The first week was definitely a change. 1. South Africa is 10 hours ahead of the west coast, which makes communication extremely difficult. Contributing to this, we had no internet in the dorms, and extremely unreliable internet in our houses. 2. They drive on the left (aka “wrong”) side of the road, which can get very confusing, especially while crossing streets. They also don’t seem to have the same qualms American drivers do about hitting pedestrians. 3. Everything takes a longer here. Despite being in a very developed part of Africa, we are still in Africa, and we are in a third world country. We’ve learned that “we’re leaving now,” doesn’t mean “now,” but rather, “now now,” which can be anywhere from about 15 minutes to an hour or more. 4. The seasons are reversed. And there are more season here in one day than there are in a year in L.A. I (gladly) left 40 degree weather at home to come to 70-80 degree weather (aka perfection) daily.

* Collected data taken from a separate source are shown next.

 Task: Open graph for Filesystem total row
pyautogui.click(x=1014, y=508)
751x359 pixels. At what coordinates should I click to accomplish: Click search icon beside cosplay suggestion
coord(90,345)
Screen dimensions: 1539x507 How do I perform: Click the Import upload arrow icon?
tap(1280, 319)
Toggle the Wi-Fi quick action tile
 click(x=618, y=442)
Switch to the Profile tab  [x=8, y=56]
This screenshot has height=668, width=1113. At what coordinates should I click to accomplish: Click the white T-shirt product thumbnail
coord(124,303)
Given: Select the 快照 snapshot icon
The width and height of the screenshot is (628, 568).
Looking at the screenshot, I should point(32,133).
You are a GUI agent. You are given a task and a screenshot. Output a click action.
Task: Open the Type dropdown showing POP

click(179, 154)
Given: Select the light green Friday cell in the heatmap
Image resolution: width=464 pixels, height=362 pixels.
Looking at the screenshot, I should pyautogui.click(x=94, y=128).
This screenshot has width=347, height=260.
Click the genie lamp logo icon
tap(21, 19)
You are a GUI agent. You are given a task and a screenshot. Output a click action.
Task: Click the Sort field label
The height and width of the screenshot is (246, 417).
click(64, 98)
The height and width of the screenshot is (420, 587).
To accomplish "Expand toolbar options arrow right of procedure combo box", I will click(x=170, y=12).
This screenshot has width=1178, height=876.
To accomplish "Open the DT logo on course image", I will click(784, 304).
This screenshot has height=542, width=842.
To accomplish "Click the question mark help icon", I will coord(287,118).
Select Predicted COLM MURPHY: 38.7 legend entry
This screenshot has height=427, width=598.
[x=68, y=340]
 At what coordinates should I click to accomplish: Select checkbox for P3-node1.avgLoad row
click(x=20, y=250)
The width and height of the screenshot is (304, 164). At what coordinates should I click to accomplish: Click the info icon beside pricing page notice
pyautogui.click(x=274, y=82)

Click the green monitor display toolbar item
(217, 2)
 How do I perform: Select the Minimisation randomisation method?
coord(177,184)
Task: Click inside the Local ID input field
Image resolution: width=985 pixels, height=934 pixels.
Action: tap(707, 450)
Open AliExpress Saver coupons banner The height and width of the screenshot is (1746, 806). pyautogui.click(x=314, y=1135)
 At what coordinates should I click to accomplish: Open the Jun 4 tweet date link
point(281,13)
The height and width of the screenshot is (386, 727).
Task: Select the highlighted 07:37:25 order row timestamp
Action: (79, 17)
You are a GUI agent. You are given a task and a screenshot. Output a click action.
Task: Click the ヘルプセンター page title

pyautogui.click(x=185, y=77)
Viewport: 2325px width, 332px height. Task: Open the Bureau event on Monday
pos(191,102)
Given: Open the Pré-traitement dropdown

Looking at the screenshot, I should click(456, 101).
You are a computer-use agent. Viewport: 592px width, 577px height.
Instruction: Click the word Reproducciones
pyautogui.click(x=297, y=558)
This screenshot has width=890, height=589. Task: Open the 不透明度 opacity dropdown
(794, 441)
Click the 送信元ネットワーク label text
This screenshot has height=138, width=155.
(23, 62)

One of the most drastic changes we have all had to adjust to is reality of living in a city with such high poverty, unemployment, and crime. I felt like I would be prepared coming from downtown Los Angeles but really nothing can fully prepare you. We essentially cannot go anywhere alone, especially at night. We have a gate around out house, with both barbed and electrical fencing. We also have a security guard at night for additional protection. We frequently hear about pick pocketing, but luckily nothing worse has happened (knock on wood). We have to remember to be extra vigilant and aware of our surroundings. We are adjusting, but it’s still hard, especially being a girl, because of the lack of independence.